**Task item:** Images within the entries are to be omitted; the remainder must be reproduced exactly.

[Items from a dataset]
○ ○ ○ ○

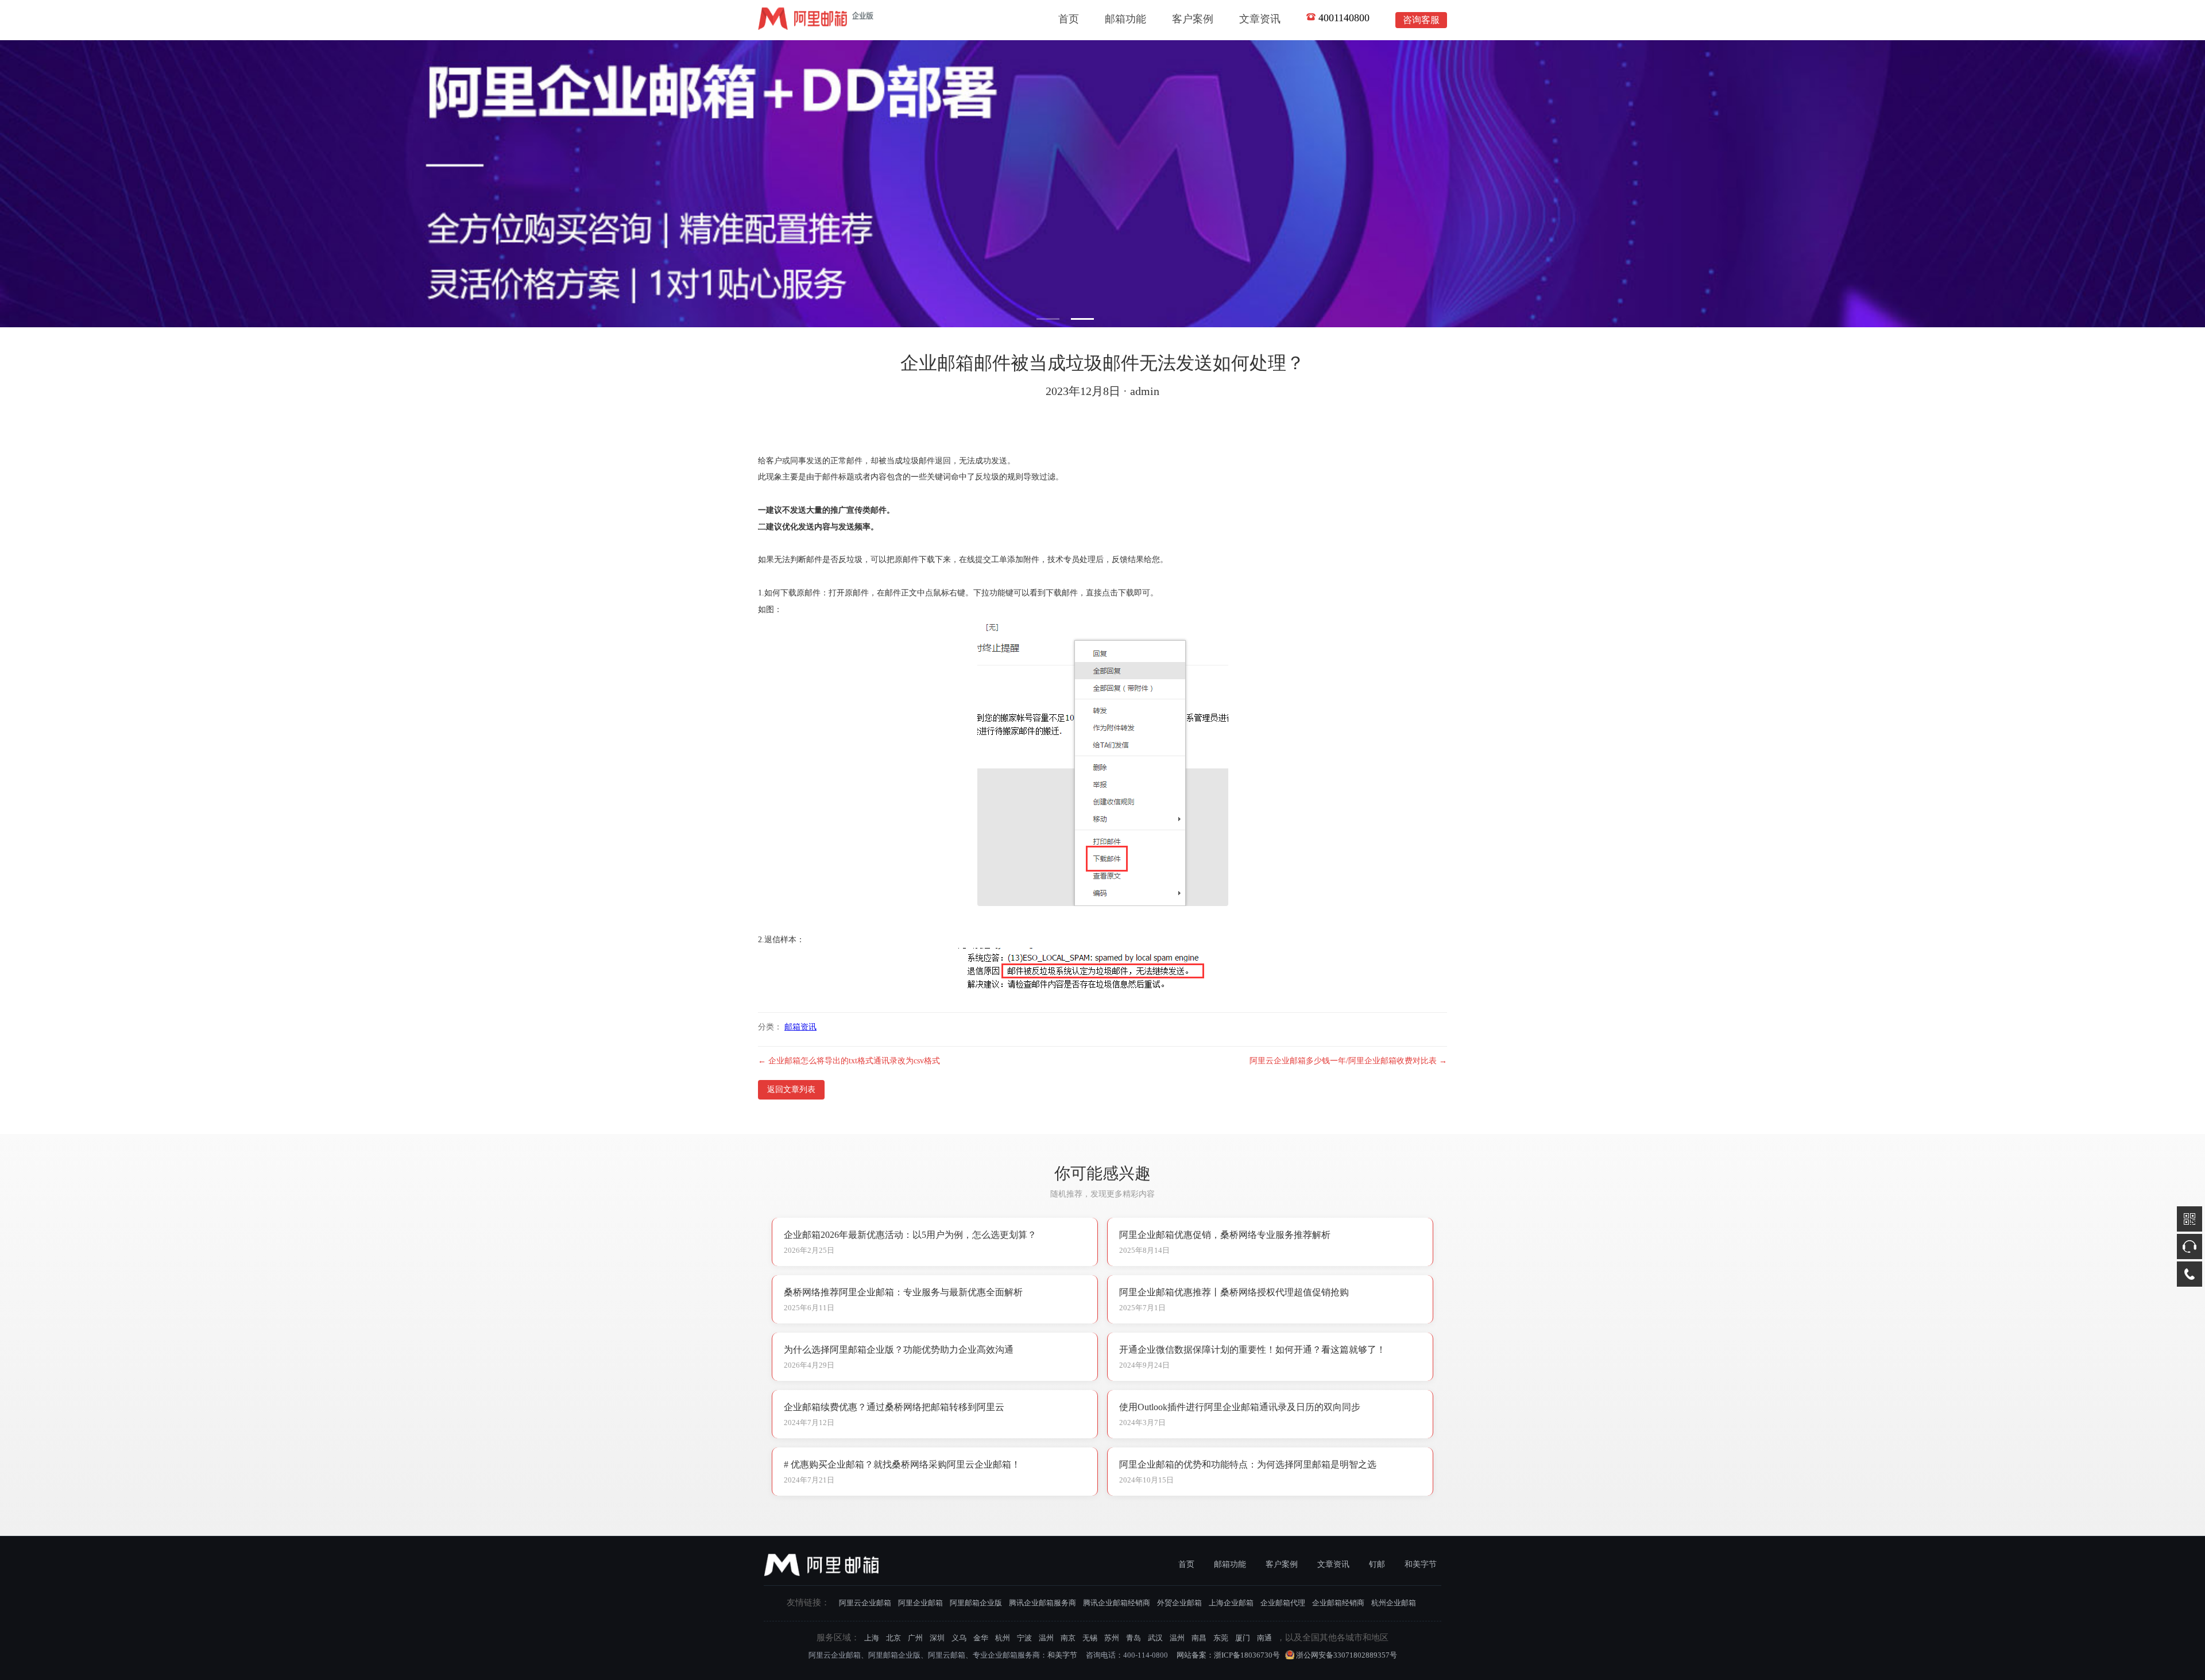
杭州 (1002, 1637)
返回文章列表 (791, 1089)
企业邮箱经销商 (1338, 1602)
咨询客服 (1421, 20)
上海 (871, 1637)
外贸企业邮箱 (1179, 1602)
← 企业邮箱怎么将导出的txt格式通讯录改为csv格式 (849, 1060)
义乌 (958, 1637)
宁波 (1024, 1637)
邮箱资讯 (800, 1027)
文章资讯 (1260, 19)
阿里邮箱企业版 (976, 1602)
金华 (980, 1637)
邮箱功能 (1125, 19)
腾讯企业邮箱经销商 (1116, 1602)
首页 (1068, 19)
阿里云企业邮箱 (865, 1602)
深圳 (937, 1637)
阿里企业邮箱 (920, 1602)
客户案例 (1192, 19)
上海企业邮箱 (1231, 1602)
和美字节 (1421, 1564)
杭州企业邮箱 (1393, 1602)
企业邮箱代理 (1282, 1602)
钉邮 (1377, 1564)
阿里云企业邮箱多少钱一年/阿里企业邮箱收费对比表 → (1348, 1060)
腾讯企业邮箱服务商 (1042, 1602)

○ ○ ○ ○

**Exercise response:**
杭州 (1002, 1637)
返回文章列表 (791, 1089)
企业邮箱经销商 (1338, 1602)
咨询客服 (1421, 20)
上海 (871, 1637)
外贸企业邮箱 (1179, 1602)
← 企业邮箱怎么将导出的txt格式通讯录改为csv格式 (849, 1060)
义乌 (958, 1637)
宁波 (1024, 1637)
邮箱资讯 (800, 1027)
文章资讯 (1260, 19)
阿里邮箱企业版 (976, 1602)
金华 (980, 1637)
邮箱功能 (1125, 19)
腾讯企业邮箱经销商 (1116, 1602)
首页 (1068, 19)
阿里云企业邮箱 (865, 1602)
深圳 (937, 1637)
阿里企业邮箱 (920, 1602)
客户案例 (1192, 19)
上海企业邮箱 (1231, 1602)
和美字节 (1421, 1564)
杭州企业邮箱 (1393, 1602)
企业邮箱代理 (1282, 1602)
钉邮 (1377, 1564)
阿里云企业邮箱多少钱一年/阿里企业邮箱收费对比表 → (1348, 1060)
腾讯企业邮箱服务商 (1042, 1602)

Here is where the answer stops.